▶ Exercise goal:
Each of the entries should be output exactly, with nothing left out.

Stored data entries:

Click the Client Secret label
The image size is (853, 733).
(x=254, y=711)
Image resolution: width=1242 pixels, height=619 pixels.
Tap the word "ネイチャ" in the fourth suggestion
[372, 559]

▶ Written solution:
Click the Client Secret label
The image size is (853, 733).
(x=254, y=711)
Image resolution: width=1242 pixels, height=619 pixels.
Tap the word "ネイチャ" in the fourth suggestion
[372, 559]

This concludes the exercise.